Conseil d’État, 9ème – 10ème chambres réunies, 20/04/2021, 437991, Inédit au recueil Lebon

Texte Intégral :
Vu la procédure suivante :

M. A… C… a demandé au tribunal administratif de Grenoble de prononcer la décharge des cotisations supplémentaires d’impôt sur le revenu et de contributions sociales auxquelles il a été assujetti au titre de l’année 2010. Par un jugement n° 1506836 du 21 décembre 2017, le tribunal administratif de Grenoble, après avoir constaté qu’il n’y avait plus lieu de statuer sur les conclusions de cette demande à concurrence d’une somme de 67 749 euros, a déchargé M. C… des impositions litigieuses.
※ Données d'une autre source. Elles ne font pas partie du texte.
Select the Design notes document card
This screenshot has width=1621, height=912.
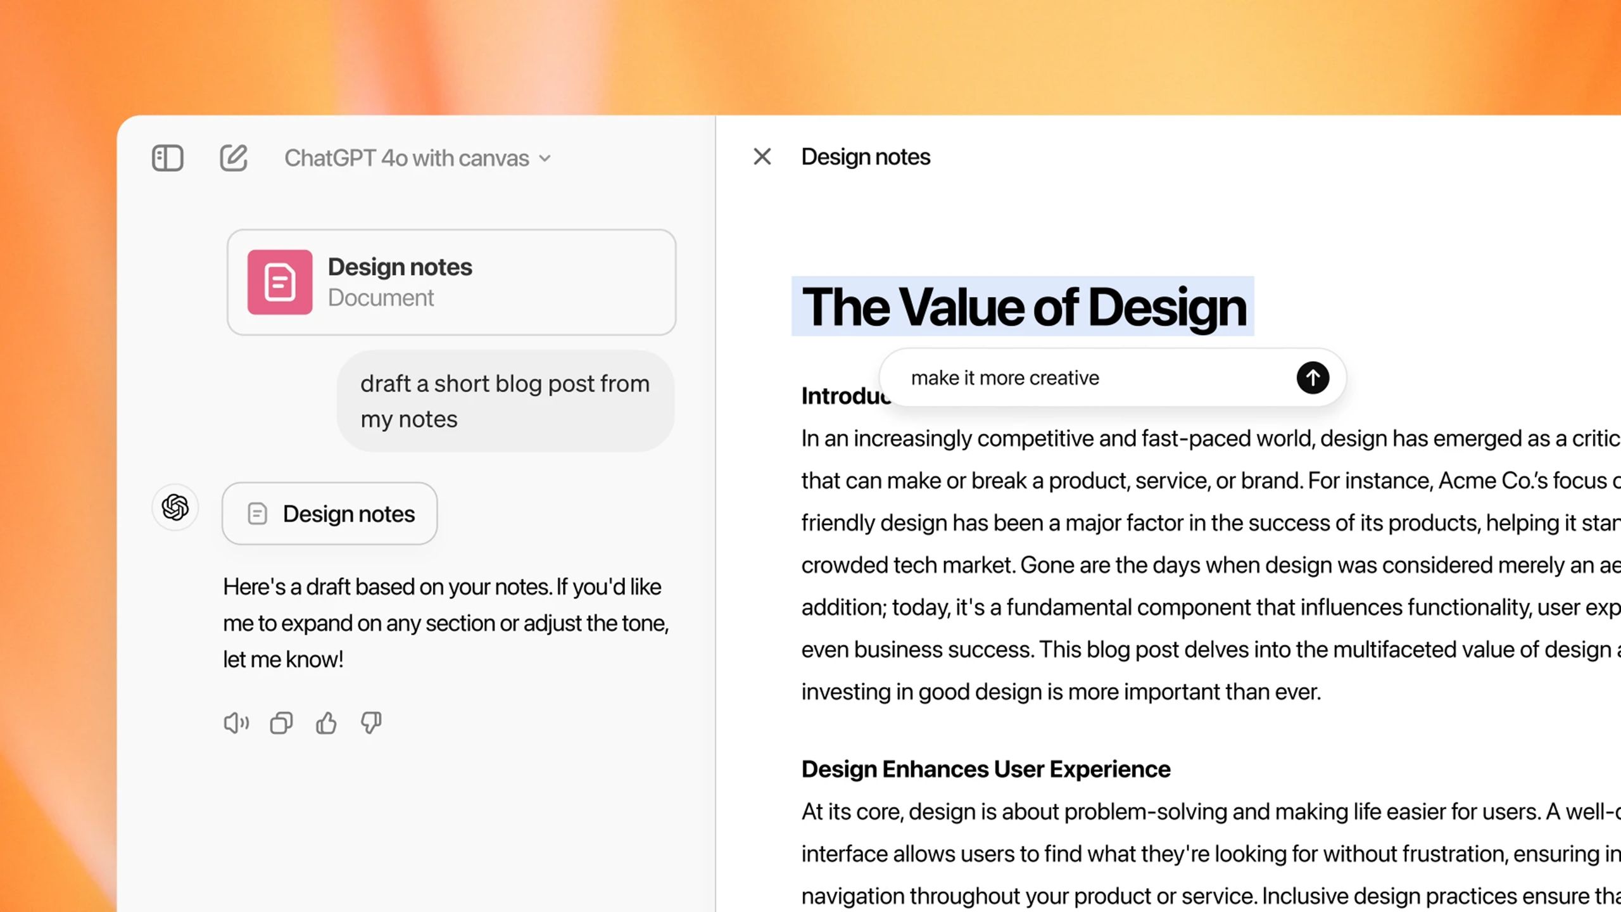(451, 282)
Par un arrêt n° 18LY01383 du 26 septembre 2019, la cour administrative d’appel de Lyon, sur appel formé par le ministre de l’action et des comptes publics, a annulé l’article 2 du jugement du tribunal administratif de Grenoble et rétabli les impositions supplémentaires restant en litige, à l’exception de la majoration de 25 % appliquée aux contributions sociales.
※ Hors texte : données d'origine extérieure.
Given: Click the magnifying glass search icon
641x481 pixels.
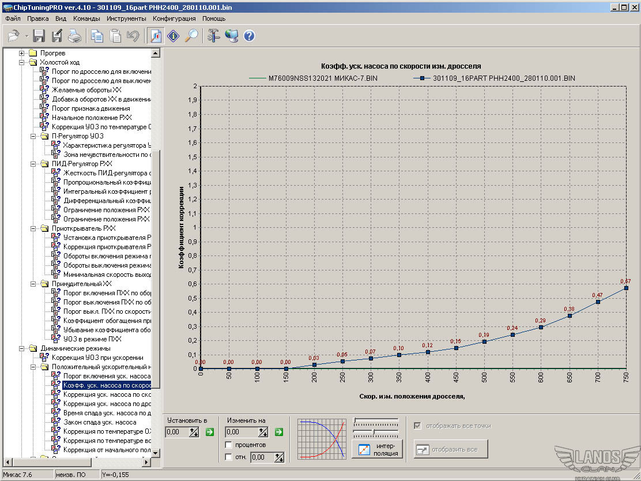Looking at the screenshot, I should click(x=191, y=36).
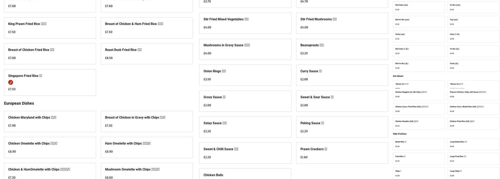Pick Satay Sauce item

(x=245, y=127)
Par un pourvoi sommaire, un mémoire complémentaire et un mémoire en réplique, enregistrés les 27 janvier et 30 juillet 2020 et le 15 mars 2021 au secrétariat du contentieux du Conseil d’Etat, M. C… demande au Conseil d’Etat :

1°) d’annuler cet arrêt en ce qu’il fait droit à l’appel du ministre ;

2°) réglant l’affaire au fond, de rejeter l’appel du ministre ;

3°) de mettre à la charge de l’Etat la somme de 4 000 euros au titre de de l’article L. 761-1 du code de justice administrative.
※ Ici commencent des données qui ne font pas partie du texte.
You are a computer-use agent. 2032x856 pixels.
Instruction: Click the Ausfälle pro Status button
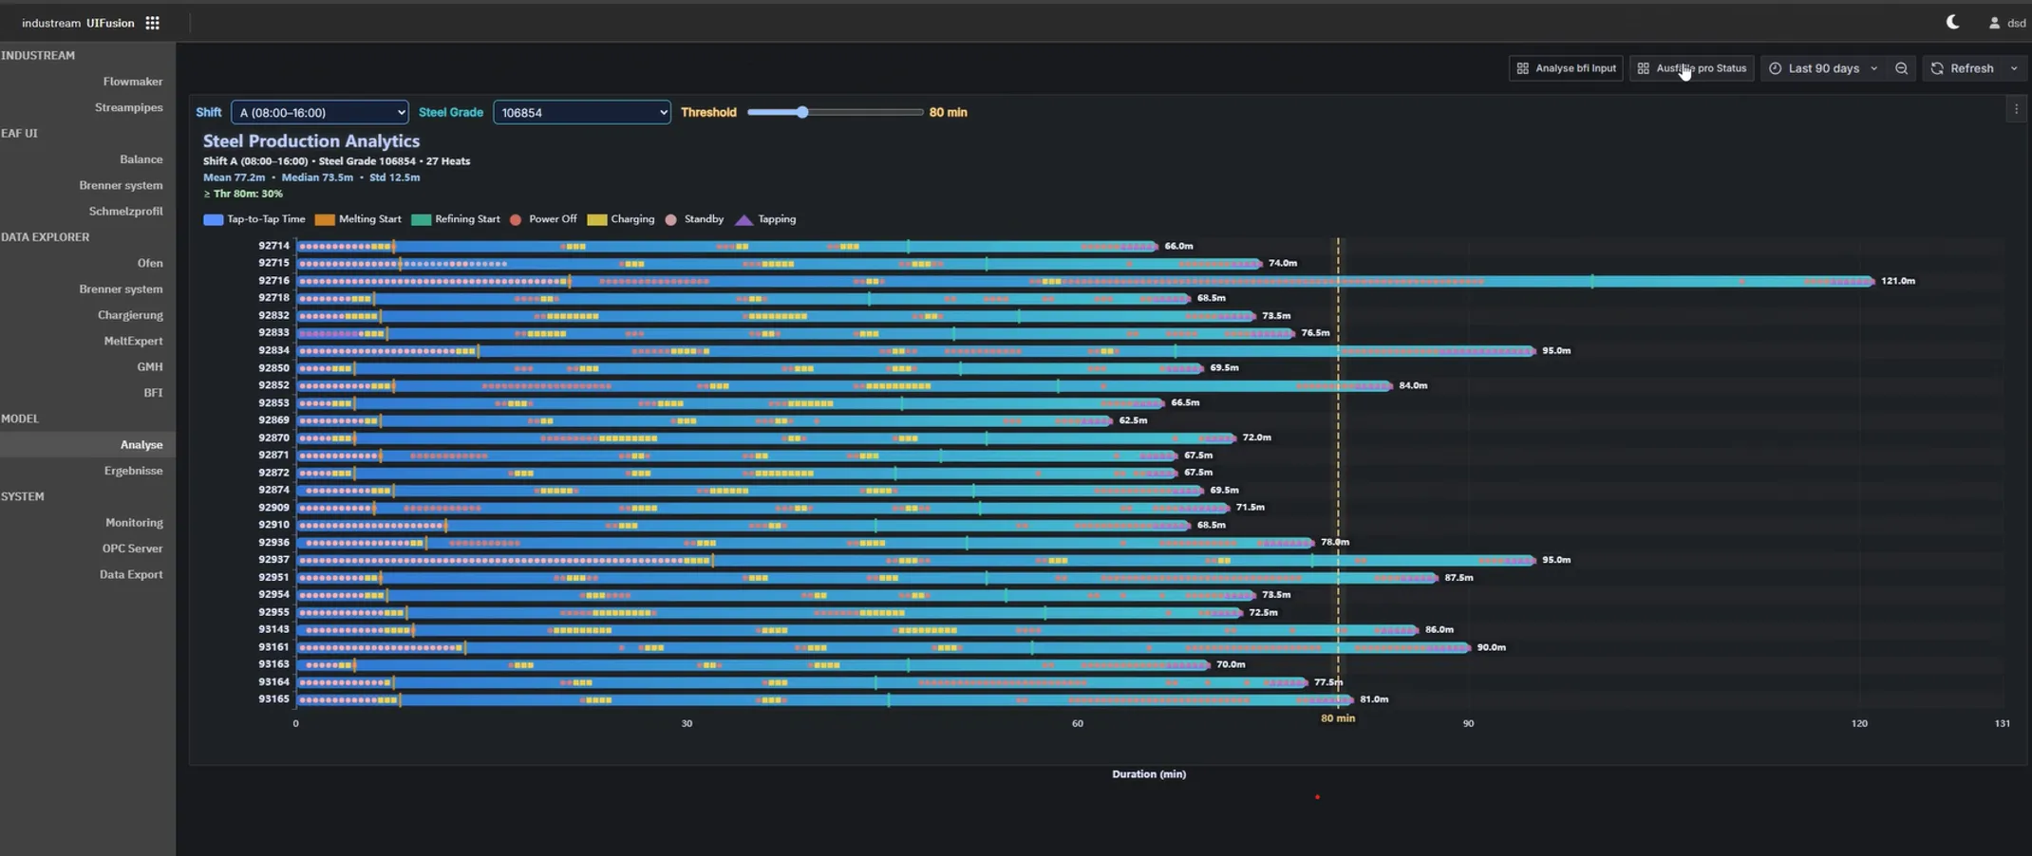pyautogui.click(x=1691, y=68)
Vu les autres pièces du dossier ;

Vu :
– le code général des impôts ;
– le code de justice administrative et le décret n° 2020-1406 du 18 novembre 2020 ;

Après avoir entendu en séance publique :

– le rapport de M. Olivier Guiard, maître des requêtes,

– les conclusions de Mme Emilie Bokdam-Tognetti, rapporteure publique ;

La parole ayant été donnée, après les conclusions, à la SCP Piwnica, Molinié, avocat de M. C… ;

Vu la note en délibéré, enregistrée le 8 avril 2021 présentée par M. C… ;

Considérant ce qui suit :

1. Il ressort des pièces du dossier soumis aux juges du fond que le 23 février 2010, M. C… a acquis de la société Flodrine et de la société Sixtine, respectivement 7 490 et 9 633 actions de la société Vermont aux prix unitaires de 23,35 et 22,72 euros. À l’issue d’une vérification de comptabilité de la société Sixtine et d’un contrôle sur pièces des déclarations de M. C… et de la société Flodrine, l’administration a évalué les actions de la société Vermont à 99,50 euros l’unité et imposé entre les mains de M. C…, en tant que revenus distribués, l’avantage occulte retiré de ces acquisitions à prix minoré. L’administration fiscale, par ailleurs, a considéré que M. C… avait bénéficié d’un second avantage occulte résultant de la prise en charge intégrale, par la société Sixtine, d’une commission rémunérant une prestation de recherche confiée à la société GMBA Ingénierie afin d’identifier des acquéreurs potentiels pour les titres de la société Vermont, cette commission intégrant la part correspondant aux titres détenus par M. C…. Par un jugement du 21 décembre 2017, après avoir constaté qu’il n’y avait plus lieu à statuer sur les conclusions présentées par M. C… à concurrence d’une somme de 67 749 euros, le tribunal administratif de Grenoble l’a déchargé des suppléments d’impôt sur le revenu et de cotisations sociales auxquelles il avait été assujetti en 2010 à la suite de ces rectifications. Par un arrêt du 26 septembre 2019, sur appel du ministre de l’action et des comptes publics, la cour administrative d’appel de Lyon a annulé l’article 2 de ce jugement et rétabli les impositions supplémentaires restant en litige, à l’exception de la majoration appliquée aux contributions sociales. M. C… se pourvoit en cassation contre cet arrêt.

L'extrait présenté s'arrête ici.